__EXTRACT__
= = = = =
And, of course, we discussed obtaining funding for the arts. How do you make a compelling case? How do you get people on board? How do you educate folks about your programming? And, inevitably... the question that is always raised when we talk about raising money for our field: what are the ACTUAL benefits of the arts?

Reporting Live from AFTA’s National Arts Marketing Project Conference

Well, I’m down in sunny, breezy Miami, FL, enjoying the warm weather and the Americans for the Arts NAMC. It’s been a busy two and a half days of conferencing, and I just wanted to take a minute and share a few cool things I’ve learned while here:

  • According to a survey conducted this past March by FireSpring (I think), when asked whether they use a particular medium more or less this year than the last, an average of 52% responders indicated that they were using the Internet more. Every other medium (radio, print, newspapers, television) all showed a decrease. Now, more than ever, organizations must put time, money and deep consideration into their Web presence.
= = = = =
[Records excerpted from a collection]
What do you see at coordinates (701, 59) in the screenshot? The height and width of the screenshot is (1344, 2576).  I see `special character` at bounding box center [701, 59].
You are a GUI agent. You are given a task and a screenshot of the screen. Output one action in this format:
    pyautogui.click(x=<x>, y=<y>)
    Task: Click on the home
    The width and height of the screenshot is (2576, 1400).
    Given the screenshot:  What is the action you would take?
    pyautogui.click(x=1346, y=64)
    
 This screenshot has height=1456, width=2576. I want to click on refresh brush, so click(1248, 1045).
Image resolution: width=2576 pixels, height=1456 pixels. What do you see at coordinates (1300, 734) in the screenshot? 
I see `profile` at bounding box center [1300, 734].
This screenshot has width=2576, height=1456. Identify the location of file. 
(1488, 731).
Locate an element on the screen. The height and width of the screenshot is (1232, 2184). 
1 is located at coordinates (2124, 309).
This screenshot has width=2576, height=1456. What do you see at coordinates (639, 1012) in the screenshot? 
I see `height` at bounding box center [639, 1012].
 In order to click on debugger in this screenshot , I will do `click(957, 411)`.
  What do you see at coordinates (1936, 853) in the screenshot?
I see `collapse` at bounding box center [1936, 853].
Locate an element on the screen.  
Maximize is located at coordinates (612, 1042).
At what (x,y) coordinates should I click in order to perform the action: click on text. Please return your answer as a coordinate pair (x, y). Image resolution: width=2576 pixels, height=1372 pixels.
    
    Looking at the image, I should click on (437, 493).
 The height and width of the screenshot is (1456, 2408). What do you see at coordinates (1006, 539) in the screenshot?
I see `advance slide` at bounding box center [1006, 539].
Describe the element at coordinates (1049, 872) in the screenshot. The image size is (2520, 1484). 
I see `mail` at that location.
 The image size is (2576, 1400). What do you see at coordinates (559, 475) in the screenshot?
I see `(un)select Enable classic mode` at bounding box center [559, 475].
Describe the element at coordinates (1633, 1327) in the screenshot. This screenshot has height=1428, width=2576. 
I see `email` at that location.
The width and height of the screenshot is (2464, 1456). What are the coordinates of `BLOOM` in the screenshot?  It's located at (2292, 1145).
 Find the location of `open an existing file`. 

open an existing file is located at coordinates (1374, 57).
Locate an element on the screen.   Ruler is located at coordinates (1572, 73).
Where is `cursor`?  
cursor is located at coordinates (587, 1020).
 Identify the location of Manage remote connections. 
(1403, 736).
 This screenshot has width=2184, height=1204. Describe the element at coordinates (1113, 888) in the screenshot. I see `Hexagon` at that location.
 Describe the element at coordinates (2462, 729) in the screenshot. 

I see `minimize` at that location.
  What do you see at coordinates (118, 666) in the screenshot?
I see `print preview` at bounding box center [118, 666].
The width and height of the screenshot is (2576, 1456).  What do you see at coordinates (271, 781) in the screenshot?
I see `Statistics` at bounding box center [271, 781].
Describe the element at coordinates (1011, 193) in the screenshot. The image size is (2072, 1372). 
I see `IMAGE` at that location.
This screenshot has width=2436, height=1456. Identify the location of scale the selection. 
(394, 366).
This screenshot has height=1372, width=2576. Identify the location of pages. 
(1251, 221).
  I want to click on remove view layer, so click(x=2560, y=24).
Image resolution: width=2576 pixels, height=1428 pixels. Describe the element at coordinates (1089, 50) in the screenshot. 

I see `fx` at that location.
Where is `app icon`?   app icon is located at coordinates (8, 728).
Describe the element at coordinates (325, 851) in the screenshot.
= = = = =
__CHECK YOUR UNDERSTANDING__
1 – Retype the conference post from "Well, I’m down" up to and including "their Web presence.".
2 – Translate this sentence from the conference post into Spanish: "Now, more than ever, organizations must put time, money and deep consideration into their Web presence."
These records have no connection to the conference post.

__ANSWERS TO THIS EXERCISE__
1 –
Well, I’m down in sunny, breezy Miami, FL, enjoying the warm weather and the Americans for the Arts NAMC. It’s been a busy two and a half days of conferencing, and I just wanted to take a minute and share a few cool things I’ve learned while here:

  • According to a survey conducted this past March by FireSpring (I think), when asked whether they use a particular medium more or less this year than the last, an average of 52% responders indicated that they were using the Internet more. Every other medium (radio, print, newspapers, television) all showed a decrease. Now, more than ever, organizations must put time, money and deep consideration into their Web presence.

2 – Ahora, más que nunca, las organizaciones deben dedicar tiempo, dinero y una profunda reflexión a su presencia en la Web.